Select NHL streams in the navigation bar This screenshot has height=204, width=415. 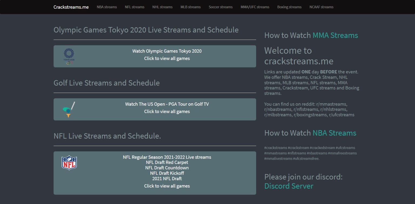click(162, 7)
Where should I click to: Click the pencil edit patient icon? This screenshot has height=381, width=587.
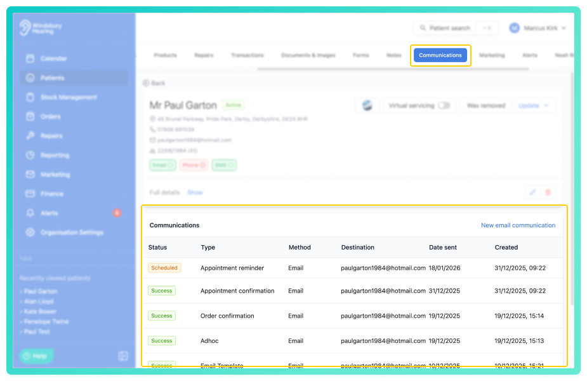(x=532, y=192)
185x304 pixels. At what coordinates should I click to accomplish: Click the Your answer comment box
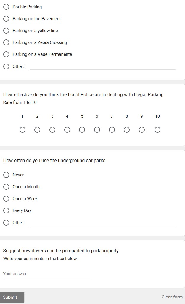[47, 274]
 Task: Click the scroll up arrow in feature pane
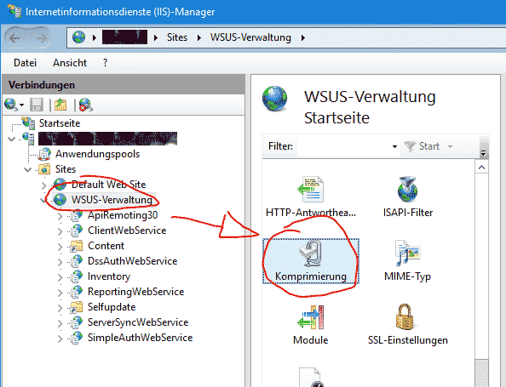coord(481,168)
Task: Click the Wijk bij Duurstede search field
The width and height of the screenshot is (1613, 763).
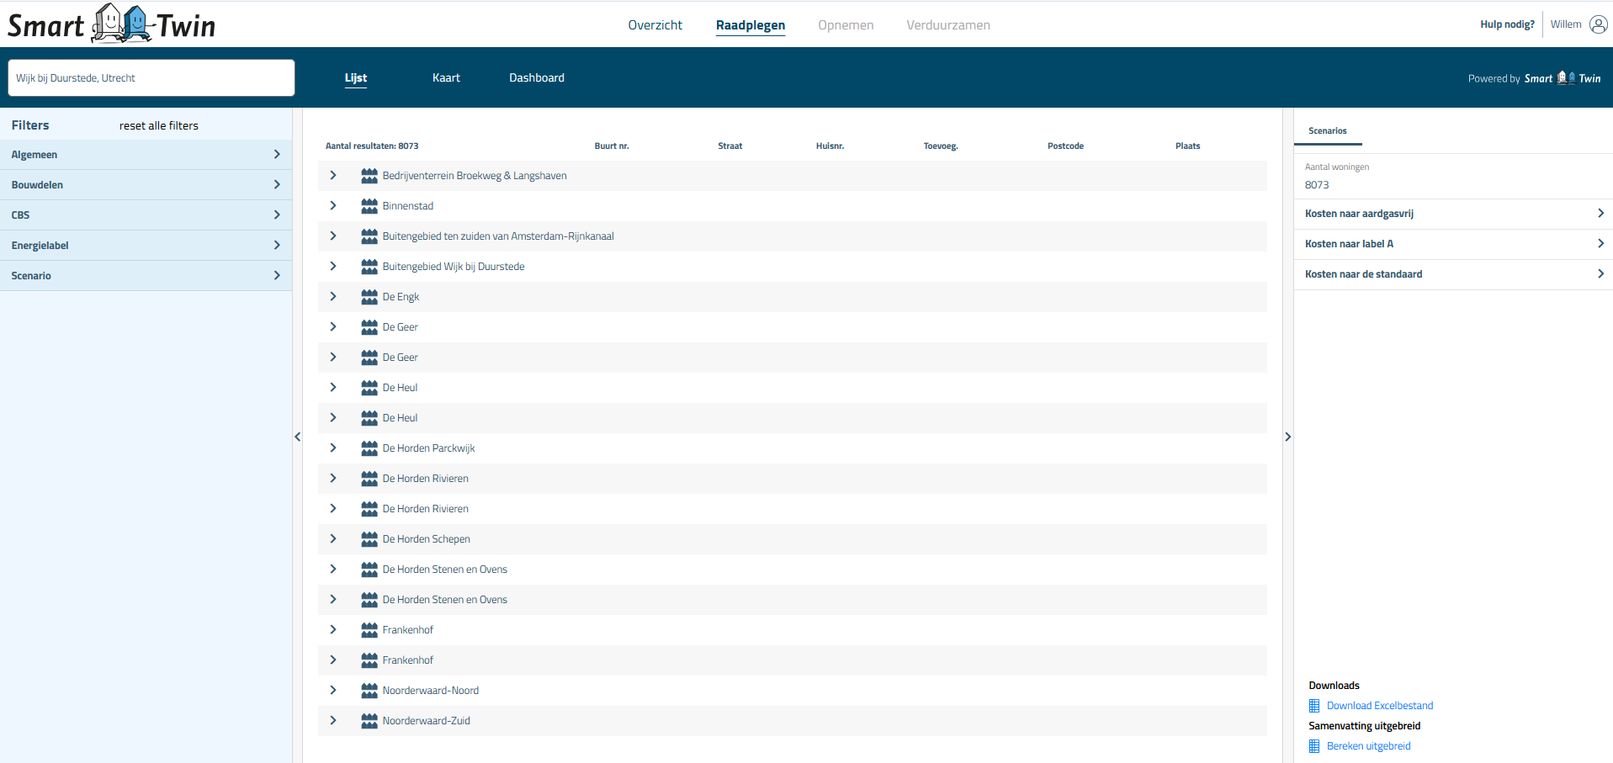Action: [x=151, y=78]
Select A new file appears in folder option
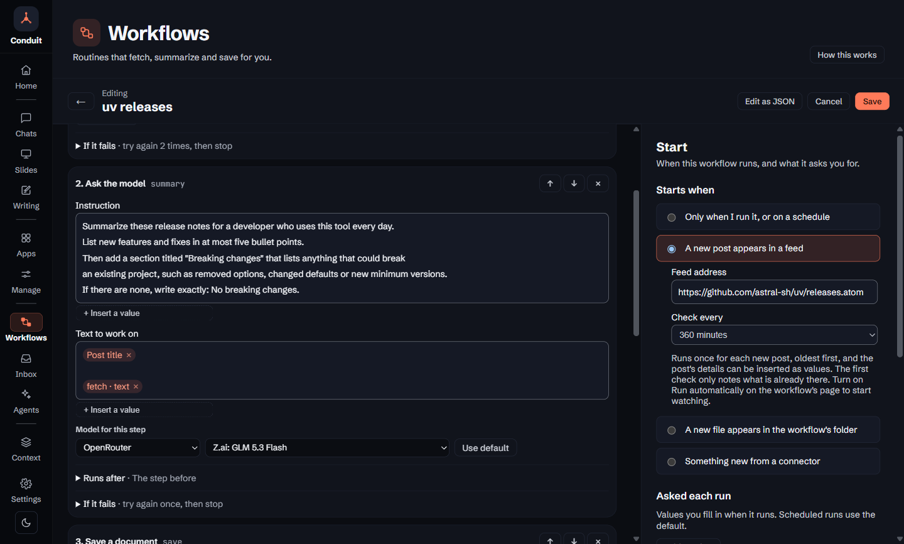Image resolution: width=904 pixels, height=544 pixels. (768, 430)
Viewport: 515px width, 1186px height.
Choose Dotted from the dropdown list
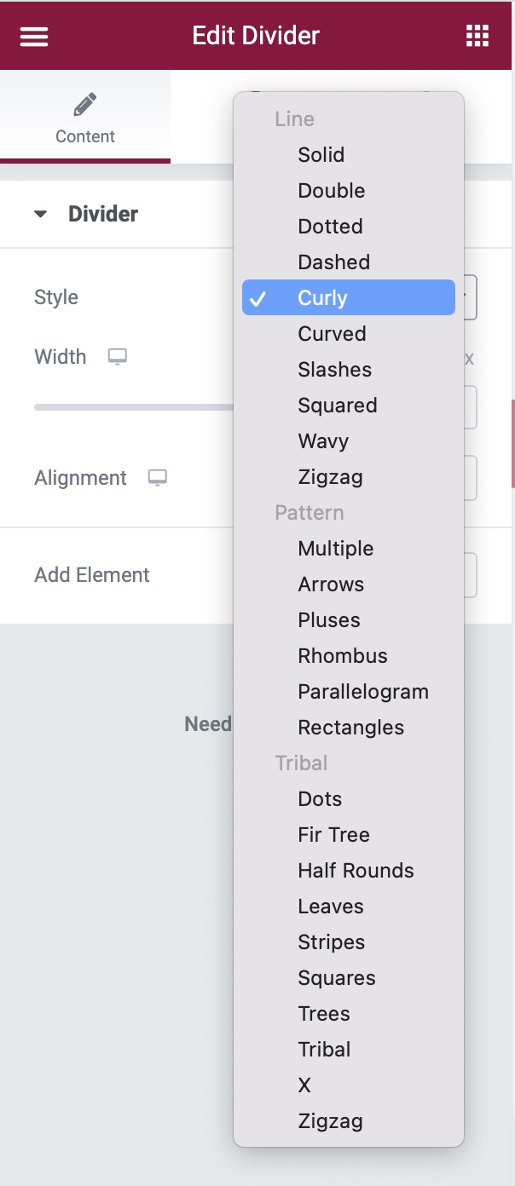point(330,227)
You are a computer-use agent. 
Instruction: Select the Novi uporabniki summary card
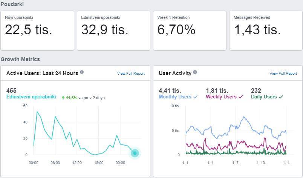click(x=37, y=31)
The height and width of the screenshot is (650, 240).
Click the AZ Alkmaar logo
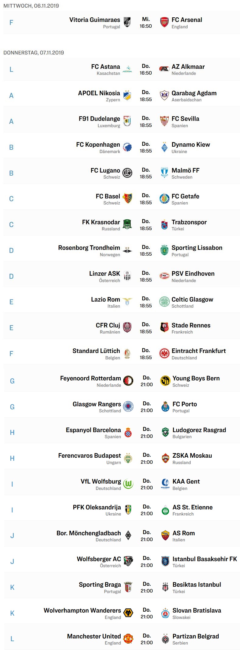pos(164,69)
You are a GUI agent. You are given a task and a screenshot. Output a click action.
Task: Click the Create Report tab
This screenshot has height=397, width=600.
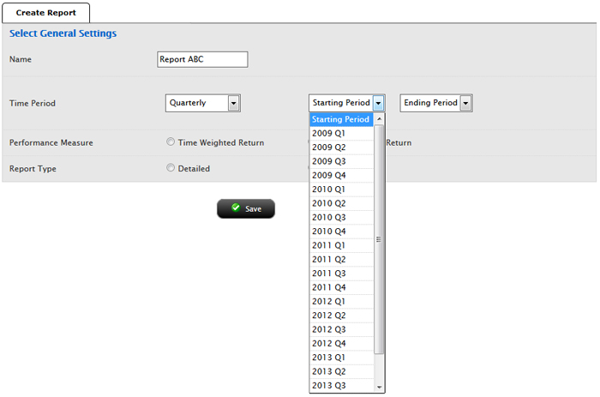click(x=45, y=13)
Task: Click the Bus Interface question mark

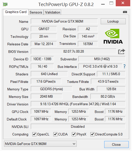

WHAT NEEDS TO BE DONE:
Given the records above, return the lines starting at the one that holds "Select A new file appears in folder option" and ending at the one that holds "You are a computer-use agent.", exactly, and nothing besides; leave every picture out.

EXERCISE RESPONSE:
Select A new file appears in folder option
Image resolution: width=904 pixels, height=544 pixels. (768, 430)
Viewport: 515px width, 1186px height.
Choose Dotted from the dropdown list
point(330,227)
You are a computer-use agent. 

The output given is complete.